### Assignment
Please print, exactly, only the lines in the entries below from the line that has "Image resolution: width=1024" through the line that has "Screen dimensions: 924x623". Pictures don't go in.

### Data for this task
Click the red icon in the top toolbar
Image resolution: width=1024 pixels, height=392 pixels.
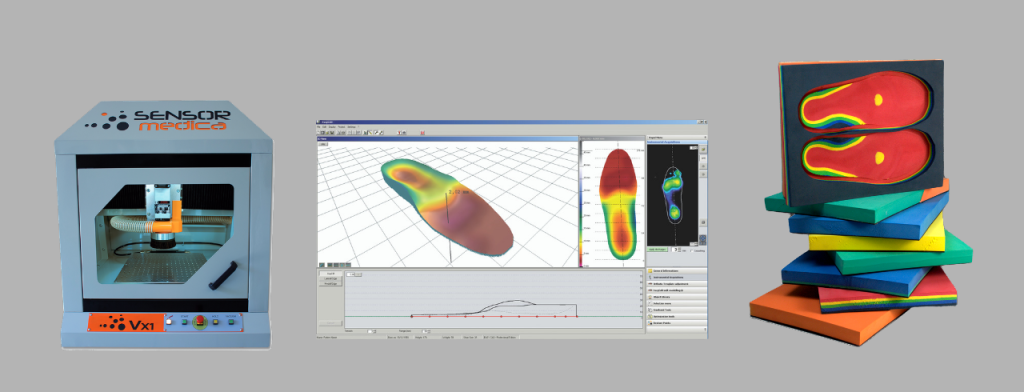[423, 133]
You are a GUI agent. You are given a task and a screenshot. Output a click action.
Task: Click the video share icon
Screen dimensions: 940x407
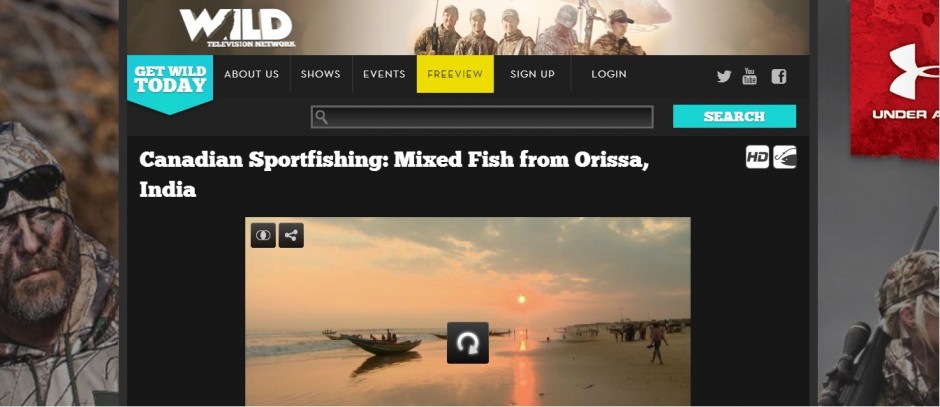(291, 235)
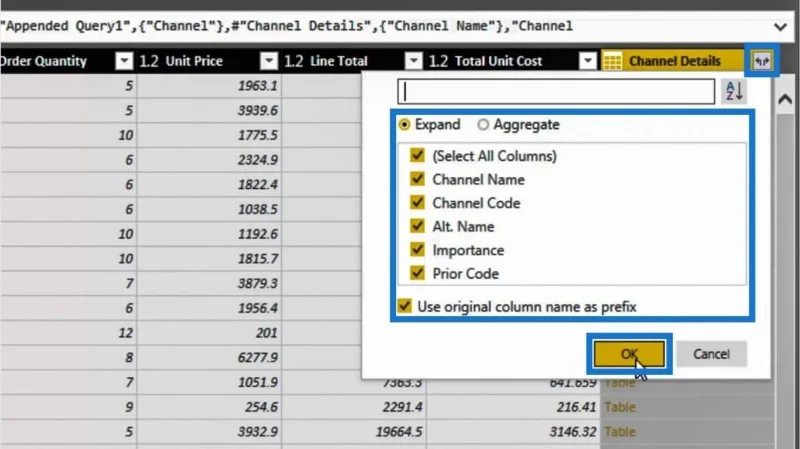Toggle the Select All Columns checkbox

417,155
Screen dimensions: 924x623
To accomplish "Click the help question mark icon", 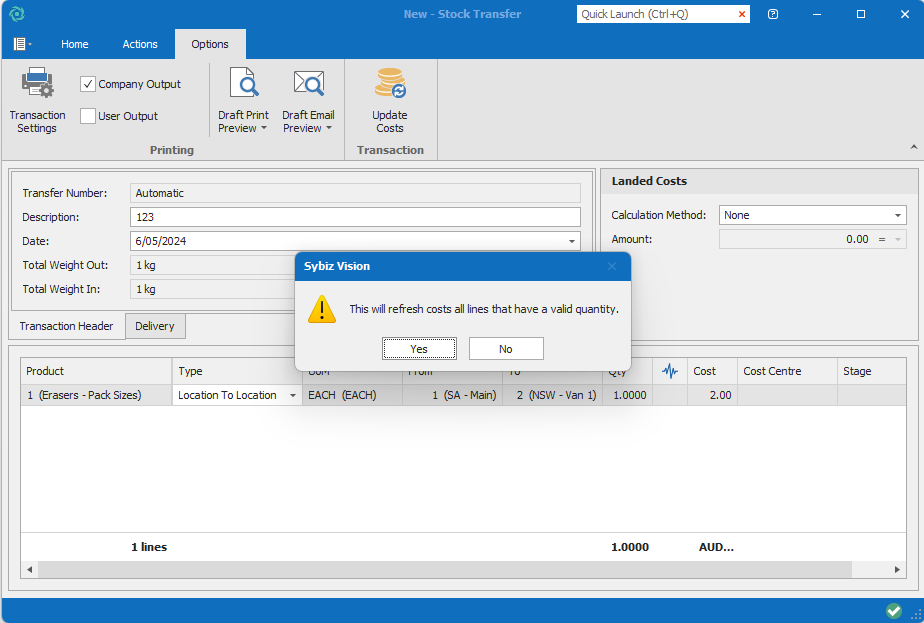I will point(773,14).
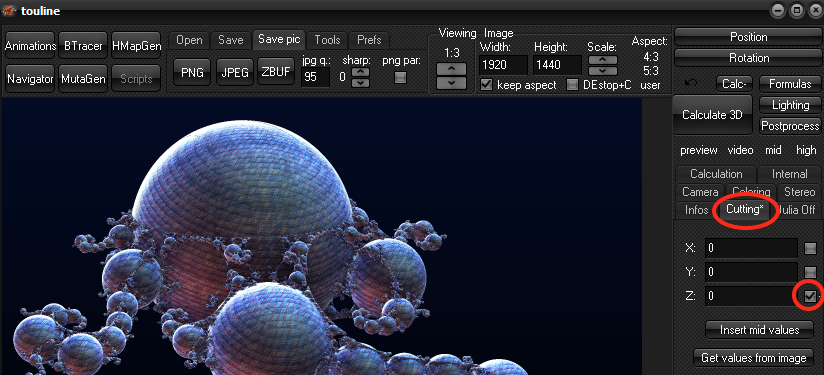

### Solution for this problem
Image resolution: width=1024 pixels, height=392 pixels.
[423, 133]
You are a GUI agent. You are given a task and a screenshot. Output a click action.
Task: Click the video share icon
Screen dimensions: 940x407
(291, 235)
Toggle the Select All Columns checkbox

417,155
Screen dimensions: 924x623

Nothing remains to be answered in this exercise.